I have been working on a piece of software for the last couple of months, which allthough it doesnt aim mostly at graphics or such, it does require ultra fast rotation of bitmaps. Getting this to work O.K. for a good (not GREAT) pc is no problem, but still it tends to eat up a sickening amount of the CPU, even though I've come to a point where I just can't seem to squeeze any more power out of the code I put together.

So I thought perhaps some ASM programmers a bit more experienced with assembly optimization than I am could give me an idea or two about how to get this bugger moving a bit faster. :green

Here is the code, which is C-style C++ with Inline ASM.

Code Select Expand


#define ROTATEAASCALE 1
#define FPBITS 10
#define FPRES (1<<FPBITS)
void __stdcall RotateBuf(float deg,DWORD*src,DWORD*dst,int xs,int ys,int xs2,int ys2,int x_center,int y_center,int x_translate,int y_translate){
if(!dst||!src)return;
// calculate the matrix
int m[4]={
int((cosf(-deg)*(1<<ROTATEAASCALE))*FPRES),int((sinf(-deg)*(1<<ROTATEAASCALE))*FPRES),
int((-sinf(-deg)*(1<<ROTATEAASCALE))*FPRES),int((cosf(-deg)*(1<<ROTATEAASCALE))*FPRES)
};
int fpx_center=(-(x_center))<<FPBITS;
int fpy_center=(-(y_center))<<FPBITS;
DWORD*d=dst;
// transform the inverse corner rotation
int x_cornertransformed=((m[0]*fpx_center)>>FPBITS)+((m[1]*fpy_center)>>FPBITS)-((fpx_center+(x_translate<<FPBITS))<<ROTATEAASCALE);
int y_cornertransformed=((m[2]*fpx_center)>>FPBITS)+((m[3]*fpy_center)>>FPBITS)-((fpy_center+(y_translate<<FPBITS))<<ROTATEAASCALE);
__asm{
push ebx
push esi
push edi
push y_cornertransformed // push the inverse rotated corners to the stack
push x_cornertransformed
mov ecx,ys
mov edi,d
ROTATE_YLOOP:
push ecx
push dword ptr[esp+8] // copy the inverse rotated corners for looping
push dword ptr[esp+8]
mov ecx,xs
ROTATE_XLOOP:
// transform the fixed-point positions to screen coordinates ...
mov ebx,dword ptr[esp]
mov eax,dword ptr[esp+4]
sar ebx,FPBITS
sar eax,FPBITS
mov edx,dword ptr[m]
add dword ptr[esp],edx
mov edx,dword ptr[m+8]
add dword ptr[esp+4],edx
// ... and check if they are inside the source image ...
xor edx,edx
cmp ebx,edx
jl ROTATE_DTRANSPARENT
cmp eax,edx
jl ROTATE_DTRANSPARENT
cmp ebx,xs2
jge ROTATE_DTRANSPARENT
cmp eax,ys2
jge ROTATE_DTRANSPARENT
// ... and if they are, draw the source image color of the transformed point.
mul xs2
lea esi,[eax+ebx]
shl esi,2
add esi,src
mov eax,[esi]
mov [edi],eax
add edi,4
dec ecx
jz ROTATE_ENDXLOOP
jmp ROTATE_XLOOP
ROTATE_DTRANSPARENT:
// ... but if they arent, draw the transparent keycolor.
mov eax,transcol
mov [edi],eax
add edi,4
dec ecx
jz ROTATE_ENDXLOOP
jmp ROTATE_XLOOP
ROTATE_ENDXLOOP:
add esp,8
pop ecx
mov edx,dword ptr[m+4]
add dword ptr[esp],edx
mov edx,dword ptr[m+12]
add dword ptr[esp+4],edx
dec ecx
jz ROTATE_ENDYLOOP
jmp ROTATE_YLOOP
ROTATE_ENDYLOOP:
add esp,8
pop edi
pop esi
pop ebx
}
}


I guess that most of this code should be pretty self-explanatory and straight forward. I even added comments. :green

ROTATEAASCALE is a constant which defines how many times the source image is scaled of the original. The reason why I do this is because if I rescale the source images and smooth them, then I get a nice smooth rotated image, without any extra smoothing code inside the rotation loop.

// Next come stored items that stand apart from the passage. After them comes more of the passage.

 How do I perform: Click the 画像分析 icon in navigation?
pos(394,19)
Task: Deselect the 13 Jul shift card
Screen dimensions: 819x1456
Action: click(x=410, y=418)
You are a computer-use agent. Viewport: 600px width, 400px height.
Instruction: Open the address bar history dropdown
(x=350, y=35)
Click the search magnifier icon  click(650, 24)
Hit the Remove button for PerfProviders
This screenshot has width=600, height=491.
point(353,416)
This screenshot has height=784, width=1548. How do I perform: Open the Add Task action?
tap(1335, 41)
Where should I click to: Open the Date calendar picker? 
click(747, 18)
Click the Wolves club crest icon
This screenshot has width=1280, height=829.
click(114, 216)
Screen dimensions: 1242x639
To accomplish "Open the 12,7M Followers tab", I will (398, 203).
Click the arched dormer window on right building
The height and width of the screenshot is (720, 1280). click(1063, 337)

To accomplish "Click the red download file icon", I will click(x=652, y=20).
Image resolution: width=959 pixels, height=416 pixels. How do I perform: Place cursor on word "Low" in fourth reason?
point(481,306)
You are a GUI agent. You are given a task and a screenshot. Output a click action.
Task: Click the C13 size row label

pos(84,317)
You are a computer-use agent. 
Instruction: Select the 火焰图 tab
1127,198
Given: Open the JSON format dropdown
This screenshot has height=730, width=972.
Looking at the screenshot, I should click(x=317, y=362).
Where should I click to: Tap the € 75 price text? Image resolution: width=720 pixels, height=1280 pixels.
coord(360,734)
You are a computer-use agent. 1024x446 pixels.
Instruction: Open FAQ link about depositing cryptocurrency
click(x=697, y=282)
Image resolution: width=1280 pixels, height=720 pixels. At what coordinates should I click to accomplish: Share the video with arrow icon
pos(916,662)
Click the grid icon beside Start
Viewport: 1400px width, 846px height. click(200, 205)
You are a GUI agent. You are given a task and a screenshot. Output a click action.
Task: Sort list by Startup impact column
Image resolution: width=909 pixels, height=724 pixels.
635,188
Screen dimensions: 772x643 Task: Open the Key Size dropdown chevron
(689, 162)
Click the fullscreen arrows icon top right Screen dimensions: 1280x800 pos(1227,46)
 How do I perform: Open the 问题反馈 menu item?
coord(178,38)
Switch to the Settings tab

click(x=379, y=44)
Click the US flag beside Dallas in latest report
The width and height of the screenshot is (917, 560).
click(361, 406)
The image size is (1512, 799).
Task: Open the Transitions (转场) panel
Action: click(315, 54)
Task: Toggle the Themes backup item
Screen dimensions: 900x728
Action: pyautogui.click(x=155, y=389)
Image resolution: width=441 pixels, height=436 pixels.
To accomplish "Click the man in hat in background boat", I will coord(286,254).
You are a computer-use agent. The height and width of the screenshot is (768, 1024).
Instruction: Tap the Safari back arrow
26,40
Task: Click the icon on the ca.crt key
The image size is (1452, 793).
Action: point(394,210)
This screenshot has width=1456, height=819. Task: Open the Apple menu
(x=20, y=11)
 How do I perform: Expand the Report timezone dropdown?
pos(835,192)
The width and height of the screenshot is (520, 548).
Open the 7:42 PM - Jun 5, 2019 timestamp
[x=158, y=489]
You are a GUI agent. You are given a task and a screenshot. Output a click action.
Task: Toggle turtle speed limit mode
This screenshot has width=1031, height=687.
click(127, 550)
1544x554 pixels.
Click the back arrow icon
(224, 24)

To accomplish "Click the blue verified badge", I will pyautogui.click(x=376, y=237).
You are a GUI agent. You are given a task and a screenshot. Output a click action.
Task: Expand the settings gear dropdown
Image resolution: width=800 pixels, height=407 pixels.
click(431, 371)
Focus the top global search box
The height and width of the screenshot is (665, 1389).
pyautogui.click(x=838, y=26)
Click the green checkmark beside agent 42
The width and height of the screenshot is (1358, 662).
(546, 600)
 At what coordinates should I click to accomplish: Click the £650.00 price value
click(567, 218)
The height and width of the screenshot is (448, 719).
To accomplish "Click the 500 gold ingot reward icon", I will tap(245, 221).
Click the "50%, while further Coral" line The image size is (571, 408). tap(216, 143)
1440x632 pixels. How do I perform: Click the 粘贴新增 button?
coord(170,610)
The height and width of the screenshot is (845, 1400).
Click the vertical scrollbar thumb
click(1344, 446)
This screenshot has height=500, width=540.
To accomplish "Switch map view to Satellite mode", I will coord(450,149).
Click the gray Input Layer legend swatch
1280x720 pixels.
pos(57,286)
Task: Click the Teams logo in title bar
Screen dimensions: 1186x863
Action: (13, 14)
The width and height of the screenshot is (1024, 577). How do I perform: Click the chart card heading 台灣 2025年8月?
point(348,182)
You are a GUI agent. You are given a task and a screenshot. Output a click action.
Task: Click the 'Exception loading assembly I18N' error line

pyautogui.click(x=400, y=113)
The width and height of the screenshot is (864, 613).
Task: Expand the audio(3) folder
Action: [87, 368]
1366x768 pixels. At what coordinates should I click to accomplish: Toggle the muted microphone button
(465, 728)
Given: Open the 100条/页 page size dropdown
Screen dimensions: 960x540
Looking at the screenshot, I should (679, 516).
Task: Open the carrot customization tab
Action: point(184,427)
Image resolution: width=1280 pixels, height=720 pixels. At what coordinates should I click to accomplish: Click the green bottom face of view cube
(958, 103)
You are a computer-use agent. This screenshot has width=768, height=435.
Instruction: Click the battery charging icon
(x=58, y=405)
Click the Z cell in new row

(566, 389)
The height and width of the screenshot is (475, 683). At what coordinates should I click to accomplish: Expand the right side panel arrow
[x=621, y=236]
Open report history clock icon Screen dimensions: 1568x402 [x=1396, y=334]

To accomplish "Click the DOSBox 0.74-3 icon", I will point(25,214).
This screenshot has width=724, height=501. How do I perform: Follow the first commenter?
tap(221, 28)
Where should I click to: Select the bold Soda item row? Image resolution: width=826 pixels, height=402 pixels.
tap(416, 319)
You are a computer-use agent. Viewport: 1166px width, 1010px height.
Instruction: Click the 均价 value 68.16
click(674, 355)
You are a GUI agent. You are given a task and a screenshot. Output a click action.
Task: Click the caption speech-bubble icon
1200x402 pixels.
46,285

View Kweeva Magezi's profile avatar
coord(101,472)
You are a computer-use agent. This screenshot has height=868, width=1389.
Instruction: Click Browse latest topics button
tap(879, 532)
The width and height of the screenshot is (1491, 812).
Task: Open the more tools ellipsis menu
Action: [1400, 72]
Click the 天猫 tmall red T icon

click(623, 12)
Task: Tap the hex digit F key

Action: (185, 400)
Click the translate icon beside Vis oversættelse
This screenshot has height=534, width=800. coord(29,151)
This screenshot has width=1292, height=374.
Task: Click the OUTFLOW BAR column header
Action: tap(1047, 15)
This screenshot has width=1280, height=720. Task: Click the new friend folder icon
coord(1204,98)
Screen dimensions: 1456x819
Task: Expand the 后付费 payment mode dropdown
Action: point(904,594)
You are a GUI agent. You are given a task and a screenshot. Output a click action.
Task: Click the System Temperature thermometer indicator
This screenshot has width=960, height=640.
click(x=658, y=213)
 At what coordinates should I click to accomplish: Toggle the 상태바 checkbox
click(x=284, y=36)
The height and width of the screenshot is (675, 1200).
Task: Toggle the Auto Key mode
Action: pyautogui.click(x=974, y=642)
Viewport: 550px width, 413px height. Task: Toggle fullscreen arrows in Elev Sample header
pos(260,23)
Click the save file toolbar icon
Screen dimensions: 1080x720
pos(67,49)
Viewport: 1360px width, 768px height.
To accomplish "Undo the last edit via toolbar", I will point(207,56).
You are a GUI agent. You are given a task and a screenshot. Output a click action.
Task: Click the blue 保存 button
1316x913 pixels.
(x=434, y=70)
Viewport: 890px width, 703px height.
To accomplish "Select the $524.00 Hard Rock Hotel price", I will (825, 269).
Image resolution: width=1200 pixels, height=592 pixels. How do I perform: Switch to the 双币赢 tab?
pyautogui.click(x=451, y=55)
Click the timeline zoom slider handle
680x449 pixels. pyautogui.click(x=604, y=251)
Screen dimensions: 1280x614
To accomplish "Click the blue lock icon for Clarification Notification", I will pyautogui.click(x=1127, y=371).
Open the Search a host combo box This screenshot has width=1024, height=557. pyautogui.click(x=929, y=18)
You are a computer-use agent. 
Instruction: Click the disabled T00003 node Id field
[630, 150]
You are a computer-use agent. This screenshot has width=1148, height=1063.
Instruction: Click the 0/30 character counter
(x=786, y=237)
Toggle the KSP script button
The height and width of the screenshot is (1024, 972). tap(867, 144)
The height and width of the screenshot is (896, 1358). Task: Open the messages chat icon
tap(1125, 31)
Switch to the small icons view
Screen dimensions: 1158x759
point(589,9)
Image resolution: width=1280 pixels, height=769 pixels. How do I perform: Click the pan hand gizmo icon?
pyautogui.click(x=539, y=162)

The first thing i guess you may want to point out is that i should some how get rid of the MUL inside the inner-loop, by for example aligning all my images to a size that allows me to bitshift instead, but the problem with that approach is that the images become too big. The unscaled size of the biggest rotated image is 272*272 (please dont mention redesigning the graphics for 256*256*, I have my reasons for these sizes).

May there perhaps be something to gain from not using GDI and DIBSections for this, by for example switching to DirectDraw (preferably alot if I have should switch to DirectDraw as I've used GDI ALOT in this application...)?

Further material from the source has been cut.